本文抜粋 =
******
日本の冬の風物詩「干し柿」~少しだけ干す柿の愉しみ~
柿、干してますか?
私は、あの大きな渋柿「富士柿」に出合ってから、干すようになりました。
……と言っても、田舎の古民家のように、ずらっとたくさんではなくて、
ほんの一つ、二つ。
「やわらかい大きな干し柿をパクッとほおばる幸せといったら、もう――」
なんです。
最初は、十個くらい干したと思います。
でも、自分で食べる分や家族の分だけで、十分なんですよ。
庭でも、ベランダでも、軒下の風通しがよくて雨の当たらないところに。
今年は奈良に行ったときに「江戸柿」という大きな柿に出合いました。
富士柿にとてもよく似ているのですけど、お尻(果頂部)が富士柿のほうが山のように尖がっていて、江戸柿のほうが少し平坦な感じ。
写真はその「江戸柿」です。
もともと十個ほどあったのですけど、実家の部屋が暖かくて熟してしまい、いくつかはそのまま食べました。
渋柿も、やわらかく熟したらそのまま食べられるんです。
残りの江戸柿は、硬いうちに皮をむいて干して――
先に干していたものは、お正月用に一つずつポリ袋に入れて冷凍。
今、ベランダには三つ干してあります。
そんな干し柿を、窓越しに眺めていると、心が癒されるのを感じます。
まさに“干し柿セラピー”といった感じ。
干し柿の作り方はかんたんで、皮をむいて干すだけ、です。
それだけでもできるんですけど――表面にお酒を塗るのが一般的。
カビが生えないよう、アルコール度数の高め(35度以上)のお酒を塗っておきます。
もっともよく使われるのが焼酎。
ブランデー、ウイスキーなども香りがよくていいですよ。
スプレーしたり、ハケで塗ったり、さっとくぐらせたりします。
今回、私はラム酒を使いました。
――というか、家にラム酒しかなかったんです。
ほら、世に、ラムレーズンってあるでしょ。
種類は違っても同じ“フルーツ”だから、きっと合うと思ったんです。
******
保存済みのデータ項目:
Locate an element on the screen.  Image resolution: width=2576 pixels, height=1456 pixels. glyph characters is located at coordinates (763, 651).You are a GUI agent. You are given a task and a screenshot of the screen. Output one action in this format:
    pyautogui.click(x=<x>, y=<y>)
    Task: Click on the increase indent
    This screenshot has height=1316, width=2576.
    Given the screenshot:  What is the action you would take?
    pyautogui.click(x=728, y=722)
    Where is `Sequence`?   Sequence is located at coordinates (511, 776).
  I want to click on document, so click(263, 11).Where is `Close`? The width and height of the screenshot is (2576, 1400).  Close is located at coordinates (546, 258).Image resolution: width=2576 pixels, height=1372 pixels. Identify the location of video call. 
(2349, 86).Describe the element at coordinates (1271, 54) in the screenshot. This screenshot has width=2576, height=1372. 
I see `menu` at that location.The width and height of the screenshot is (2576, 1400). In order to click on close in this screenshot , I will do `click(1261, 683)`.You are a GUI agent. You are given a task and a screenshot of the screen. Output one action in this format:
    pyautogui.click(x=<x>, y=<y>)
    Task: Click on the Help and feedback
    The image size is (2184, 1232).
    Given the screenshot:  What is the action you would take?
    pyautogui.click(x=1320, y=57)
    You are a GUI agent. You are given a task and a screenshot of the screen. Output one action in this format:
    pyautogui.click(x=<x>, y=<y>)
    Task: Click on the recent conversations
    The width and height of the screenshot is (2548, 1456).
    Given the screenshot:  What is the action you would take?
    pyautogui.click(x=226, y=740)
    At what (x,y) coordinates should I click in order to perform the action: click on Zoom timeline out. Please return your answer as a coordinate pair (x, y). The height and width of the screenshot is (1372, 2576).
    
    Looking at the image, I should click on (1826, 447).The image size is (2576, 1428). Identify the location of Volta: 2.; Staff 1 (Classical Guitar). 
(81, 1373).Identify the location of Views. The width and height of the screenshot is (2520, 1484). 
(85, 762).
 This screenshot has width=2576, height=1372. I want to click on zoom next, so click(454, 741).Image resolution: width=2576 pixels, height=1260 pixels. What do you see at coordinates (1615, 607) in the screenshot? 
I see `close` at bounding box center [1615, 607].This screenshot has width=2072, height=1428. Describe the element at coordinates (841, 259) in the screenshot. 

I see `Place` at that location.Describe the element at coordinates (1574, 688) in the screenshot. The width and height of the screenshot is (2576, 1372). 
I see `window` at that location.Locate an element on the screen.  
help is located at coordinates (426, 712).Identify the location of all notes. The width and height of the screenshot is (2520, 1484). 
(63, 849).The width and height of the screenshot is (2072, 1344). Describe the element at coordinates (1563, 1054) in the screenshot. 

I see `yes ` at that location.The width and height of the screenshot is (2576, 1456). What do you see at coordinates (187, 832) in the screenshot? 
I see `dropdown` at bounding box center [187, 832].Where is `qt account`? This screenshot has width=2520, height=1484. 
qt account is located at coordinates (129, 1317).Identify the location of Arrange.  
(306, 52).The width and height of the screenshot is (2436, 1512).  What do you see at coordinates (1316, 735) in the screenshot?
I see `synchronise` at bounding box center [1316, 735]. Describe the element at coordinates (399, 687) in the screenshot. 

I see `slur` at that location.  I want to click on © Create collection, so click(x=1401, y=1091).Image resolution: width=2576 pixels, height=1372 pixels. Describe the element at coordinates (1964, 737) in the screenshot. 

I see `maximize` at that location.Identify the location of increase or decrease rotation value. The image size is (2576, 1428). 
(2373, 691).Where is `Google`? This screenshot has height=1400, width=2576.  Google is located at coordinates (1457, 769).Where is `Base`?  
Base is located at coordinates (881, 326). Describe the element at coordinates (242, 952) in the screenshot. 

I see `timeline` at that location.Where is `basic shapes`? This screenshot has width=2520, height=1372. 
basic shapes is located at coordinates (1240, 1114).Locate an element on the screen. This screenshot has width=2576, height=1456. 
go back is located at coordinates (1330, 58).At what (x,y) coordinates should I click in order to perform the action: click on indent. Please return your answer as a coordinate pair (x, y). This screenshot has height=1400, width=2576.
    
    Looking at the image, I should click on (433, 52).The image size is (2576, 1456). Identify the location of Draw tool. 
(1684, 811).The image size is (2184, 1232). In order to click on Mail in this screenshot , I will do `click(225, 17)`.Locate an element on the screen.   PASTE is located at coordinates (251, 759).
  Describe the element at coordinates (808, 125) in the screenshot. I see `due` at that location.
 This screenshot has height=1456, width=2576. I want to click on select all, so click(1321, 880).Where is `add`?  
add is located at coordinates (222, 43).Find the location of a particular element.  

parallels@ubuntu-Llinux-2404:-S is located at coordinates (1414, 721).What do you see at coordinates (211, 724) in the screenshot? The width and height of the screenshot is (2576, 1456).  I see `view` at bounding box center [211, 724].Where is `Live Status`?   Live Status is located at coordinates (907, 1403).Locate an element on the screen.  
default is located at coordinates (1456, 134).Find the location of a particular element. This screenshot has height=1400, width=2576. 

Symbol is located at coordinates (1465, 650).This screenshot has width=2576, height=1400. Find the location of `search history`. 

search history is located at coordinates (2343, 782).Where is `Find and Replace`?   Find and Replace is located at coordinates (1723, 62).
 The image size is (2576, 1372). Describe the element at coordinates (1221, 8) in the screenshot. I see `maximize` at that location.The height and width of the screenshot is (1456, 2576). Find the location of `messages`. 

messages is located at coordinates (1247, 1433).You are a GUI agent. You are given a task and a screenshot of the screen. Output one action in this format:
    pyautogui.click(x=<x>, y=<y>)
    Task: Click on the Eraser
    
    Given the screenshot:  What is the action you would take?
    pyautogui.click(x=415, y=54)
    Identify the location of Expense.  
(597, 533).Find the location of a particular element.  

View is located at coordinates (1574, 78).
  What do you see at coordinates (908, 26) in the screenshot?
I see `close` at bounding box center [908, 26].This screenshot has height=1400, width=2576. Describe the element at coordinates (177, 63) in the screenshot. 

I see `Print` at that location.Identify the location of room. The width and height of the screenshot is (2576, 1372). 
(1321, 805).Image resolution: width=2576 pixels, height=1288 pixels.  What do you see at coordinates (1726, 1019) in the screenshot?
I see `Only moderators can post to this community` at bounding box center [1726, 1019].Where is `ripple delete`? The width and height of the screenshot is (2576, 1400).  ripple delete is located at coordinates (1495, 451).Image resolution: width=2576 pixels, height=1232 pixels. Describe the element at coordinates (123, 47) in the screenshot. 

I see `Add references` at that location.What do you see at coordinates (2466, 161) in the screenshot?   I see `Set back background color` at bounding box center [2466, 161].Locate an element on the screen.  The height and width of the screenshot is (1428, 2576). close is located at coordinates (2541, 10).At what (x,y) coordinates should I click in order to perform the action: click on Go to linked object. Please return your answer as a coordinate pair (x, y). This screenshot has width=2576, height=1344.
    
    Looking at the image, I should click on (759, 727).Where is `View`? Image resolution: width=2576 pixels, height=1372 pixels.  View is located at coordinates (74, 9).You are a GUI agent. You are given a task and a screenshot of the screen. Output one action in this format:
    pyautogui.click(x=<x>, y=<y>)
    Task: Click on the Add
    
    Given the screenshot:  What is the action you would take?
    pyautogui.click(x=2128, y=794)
******
干し柿についての文章を、最後の文のあとから書き継ぐこと。

干す日数は、一週間から十日くらい。
あんぽ柿のような、やわらかくて生っぽい干し柿が好きなんです。
かための干し柿が好きな人は、じっくり1ヵ月くらい干してもいいですね。
3日目くらいから、手でもむとやわらかく仕上がるそうですけど、
(きれいなポリ袋に手を入れてもむと、直接さわらなくてよさそう)
無精もーんの私は、そのまま放置――
干し柿に使われる柿は、主に渋柿で、私が干している「富士柿」「江戸柿」、そして、よく知られるのは、「市田柿(長野)」「平核無(奈良)」「甲州百目(山梨)」、あんぽ柿の「蜂屋柿(岐阜)」で、それぞれに独自の風味や食感があります。
干し柿の歴史は古く、日本では、平安時代の文献にも登場します。
中国や朝鮮半島にも干し柿文化はありますが、冬の風物詩として軒下につるす日本の風景は独特なのです。
干し柿は保存食でありながら、季節を感じる和のスイーツですよね。
栄養的には、干すことで糖分が濃縮され、ビタミンA、カリウム、食物繊維が豊富になります。
食べ過ぎないよう、たまの愉しみに。
日本茶にも合いますよ。
干し柿をまだ作ったことのない人は、簡単だから、ぜひ!
一つでも二つでも……家族の人数分でも、干してみてください。